Le nom est du genre masculin quand on peut le faire précéder de le ou un
Il est du genre féminin quand on peut le faire précéder de la ou une.

Le nom est au nombre singulier lorsqu'il désigne un seul élément : un arbre
Il est au nombre pluriel quand il désigne plusieurs éléments : des arbres

B. Les noms propres

Les noms propres prennent une majuscule. Certains noms propres se construisent sans déterminant (Paris; Paul) et jouent le rôle d'un groupe nominal. Ils en prennent d'ailleurs la plupart des fonctions : sujet (Paul est gentil), objet direct (Il a vu Hélène), objet indirect (J'ai écrit à Céline), complément de nom (Je ne reçois pas le message de Pierre), etc.

D'autres se construisent avec un déterminant (l'Equateur; la France; le Québec). Lorsqu'on ajoute un déterminant devant un nom propre qui n'en prend pas, on en fait un nom commun (Il est le Phénix des hôtes de ce bois).

Le genre des noms de personne est celui du sexe de la personne (Marc est gentil).

En général, les noms propres ne varient pas au pluriel.

lundi 11 août 2014

Le mot

La pensée n’est rien d’intérieur, elle n’existe pas hors du monde et des mots
Maurice MERLEAU-PONTY (1908-1961)
Phénoménologie de la perception, 1945

Qu’est-ce qu’un mot ?

Le mot est une suite de lettres de l'alphabet qui ont un sens.

Chaque mot possède une forme, une prononciation à l’oral et une orthographe à l’écrit. En règle générale, le mot a une prononciation unique et une orthographe unique.

Chaque texte, chaque discours utilise des mots.

L’ensemble des mots constitue le vocabulaire encore appelé le lexique. On peut retrouver l'ensemble des mots d'une langue dans un livre qui s'appelle le dictionnaire. Il existe d'ailleurs plusieurs types de dictionnaires.

S'il correspond généralement à une unité de sens bien précise, cela n'est pas toujours vrai car parfois, il contient plusieurs éléments porteurs de sens (mangerons contient trois éléments porteurs de sens : mange - (radical du verbe manger), - r (marque du futur) et - ons (marque de la première personne du pluriel). D'un autre côté, certains groupe de mots ne sont porteurs que d'un seul sens : machine à laver la vaisselle

Lorsque plusieurs mots se prononcent ou s’écrivent de la même façon, on dit qu’ils sont homonymes. Les homonymes peuvent être homophones : ils ont la même prononciation (doit, dois, doigt, doigts) ; homographes : ils ont la même orthographe (nous portions, des portions) ou homonymes parfaits (une lime (outil), une lime (le fruit))

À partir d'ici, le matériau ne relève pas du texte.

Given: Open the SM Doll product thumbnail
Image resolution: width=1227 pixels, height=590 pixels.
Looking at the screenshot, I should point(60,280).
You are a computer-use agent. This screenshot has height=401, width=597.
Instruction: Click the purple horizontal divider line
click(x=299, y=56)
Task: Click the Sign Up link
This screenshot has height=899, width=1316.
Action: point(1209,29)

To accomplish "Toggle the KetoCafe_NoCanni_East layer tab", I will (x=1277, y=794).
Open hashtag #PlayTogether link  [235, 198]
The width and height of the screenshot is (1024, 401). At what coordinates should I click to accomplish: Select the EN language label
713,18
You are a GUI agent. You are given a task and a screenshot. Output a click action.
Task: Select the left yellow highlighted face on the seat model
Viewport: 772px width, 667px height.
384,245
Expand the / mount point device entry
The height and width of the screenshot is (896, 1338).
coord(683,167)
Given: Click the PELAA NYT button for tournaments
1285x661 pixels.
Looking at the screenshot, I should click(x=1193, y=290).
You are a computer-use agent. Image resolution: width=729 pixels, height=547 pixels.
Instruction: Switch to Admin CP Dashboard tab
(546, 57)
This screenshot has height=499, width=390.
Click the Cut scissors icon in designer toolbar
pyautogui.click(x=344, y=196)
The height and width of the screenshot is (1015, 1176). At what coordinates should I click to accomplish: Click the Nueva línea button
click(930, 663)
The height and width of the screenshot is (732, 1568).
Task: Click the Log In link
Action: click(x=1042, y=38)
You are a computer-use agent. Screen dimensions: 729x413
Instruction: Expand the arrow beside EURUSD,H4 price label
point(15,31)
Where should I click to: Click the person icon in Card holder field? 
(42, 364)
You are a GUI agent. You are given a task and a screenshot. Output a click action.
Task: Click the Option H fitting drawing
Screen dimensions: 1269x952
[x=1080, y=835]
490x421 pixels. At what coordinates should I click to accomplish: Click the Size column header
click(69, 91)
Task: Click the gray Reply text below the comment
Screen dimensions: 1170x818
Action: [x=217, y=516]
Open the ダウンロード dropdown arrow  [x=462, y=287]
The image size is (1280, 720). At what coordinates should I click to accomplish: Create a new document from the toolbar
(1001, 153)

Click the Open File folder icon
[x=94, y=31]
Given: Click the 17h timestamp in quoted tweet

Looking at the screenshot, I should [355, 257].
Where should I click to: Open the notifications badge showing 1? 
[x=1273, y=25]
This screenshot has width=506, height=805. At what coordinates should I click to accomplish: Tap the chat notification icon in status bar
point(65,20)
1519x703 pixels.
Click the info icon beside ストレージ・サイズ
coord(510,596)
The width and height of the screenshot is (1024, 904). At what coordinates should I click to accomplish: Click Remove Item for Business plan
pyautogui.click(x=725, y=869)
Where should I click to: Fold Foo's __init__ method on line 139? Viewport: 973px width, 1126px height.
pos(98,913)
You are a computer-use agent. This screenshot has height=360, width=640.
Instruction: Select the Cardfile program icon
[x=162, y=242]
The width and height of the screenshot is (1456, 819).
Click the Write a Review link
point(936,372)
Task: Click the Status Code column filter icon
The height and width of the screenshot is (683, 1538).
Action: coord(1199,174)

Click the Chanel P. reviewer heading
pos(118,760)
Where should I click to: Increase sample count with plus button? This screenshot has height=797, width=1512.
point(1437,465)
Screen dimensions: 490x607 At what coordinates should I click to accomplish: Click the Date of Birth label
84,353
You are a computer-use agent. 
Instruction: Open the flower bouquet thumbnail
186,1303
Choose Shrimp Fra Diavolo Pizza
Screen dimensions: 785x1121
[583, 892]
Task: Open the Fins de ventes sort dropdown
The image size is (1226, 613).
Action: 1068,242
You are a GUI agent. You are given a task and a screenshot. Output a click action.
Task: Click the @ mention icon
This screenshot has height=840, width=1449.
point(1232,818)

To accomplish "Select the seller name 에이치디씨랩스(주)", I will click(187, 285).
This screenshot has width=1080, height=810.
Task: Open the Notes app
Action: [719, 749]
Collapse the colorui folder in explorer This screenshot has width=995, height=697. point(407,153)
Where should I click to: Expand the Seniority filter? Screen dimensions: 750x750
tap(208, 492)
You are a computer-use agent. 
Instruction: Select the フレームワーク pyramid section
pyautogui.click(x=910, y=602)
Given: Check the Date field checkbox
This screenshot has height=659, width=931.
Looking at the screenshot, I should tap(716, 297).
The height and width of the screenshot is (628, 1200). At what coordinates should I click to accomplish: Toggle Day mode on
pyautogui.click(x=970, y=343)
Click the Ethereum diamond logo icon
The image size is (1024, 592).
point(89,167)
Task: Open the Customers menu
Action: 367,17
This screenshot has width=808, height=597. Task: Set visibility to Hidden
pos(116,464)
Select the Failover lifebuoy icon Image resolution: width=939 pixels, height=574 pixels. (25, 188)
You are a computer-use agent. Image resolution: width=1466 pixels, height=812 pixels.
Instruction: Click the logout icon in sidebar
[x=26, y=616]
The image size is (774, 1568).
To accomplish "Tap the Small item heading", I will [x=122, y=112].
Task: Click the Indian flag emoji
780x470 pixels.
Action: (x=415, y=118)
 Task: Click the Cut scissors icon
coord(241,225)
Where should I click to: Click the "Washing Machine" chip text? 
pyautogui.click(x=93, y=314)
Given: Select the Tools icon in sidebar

Lorsque deux mots ont des prononciations très voisines, on parle de paronymes (écailler, écaler).

Lorsqu’un seul mot possède plusieurs sens, on parle de polysémie (jour, clarté et jour, ouverture). Le sens propre d’un mot est son sens premier ; son sens figuré résulte d’une comparaison implicite.

Deux mots qui ont le même sens ou des sens très approchants sont appelés synonymes.

Deux mots de sens contraires sont dits antonymes.

Les mots se forment de deux manières : soit par dérivation soit par composition. Ceux formés par dérivation ont un même radical qui peut être précédé d'un préfixe et suivi d'un suffixe. Ceux formés par composition sont formés par l'adjonction de deux mots autonomes. Leur construction fait naître de nouveaux mots.

Une familles de mots est régulière quand son radical ne change pas. Elle est irrégulière si le radical présente des variations orthographiques.

N.B. : Il faut noter que les suffixes, à la différence des préfixes peuvent modifier la classe d'un mot. Ainsi, l'adjectif au féminin qui reçoit le suffixe -ment passe dans la catégorie des adverbes.
ex : Aisé + ment = aisément

La nature du mot désigne sa classe grammaticale tandis que sa fonction désigne son rôle dans la phrase.

Les mots se rangent dans 7 classes qui sont :
les noms : Pierre, chat, pomme,...
les pronoms : je, tu, il,...
les déterminants : mon, ce, le,...
les adjectifs : beau, trois, autre,...
les verbes : manger, être, aller, faire,...
les adverbes : tant, tellement, lentement,...
les mots de liaison : si, quand, comme, ...

Parmi ces 7 classes, 5 contiennent des mots variables (verbe, nom, pronom, adjectif, déterminant) tandis que les mots des deux autres sont invariables (adverbe, mots de liaison).

De temps en temps certains mots quittent leur classe : Le chat gris dort paisiblement. Le gris est une couleur paisible. Gris adjectif est devenu nom dans la seconde phrase.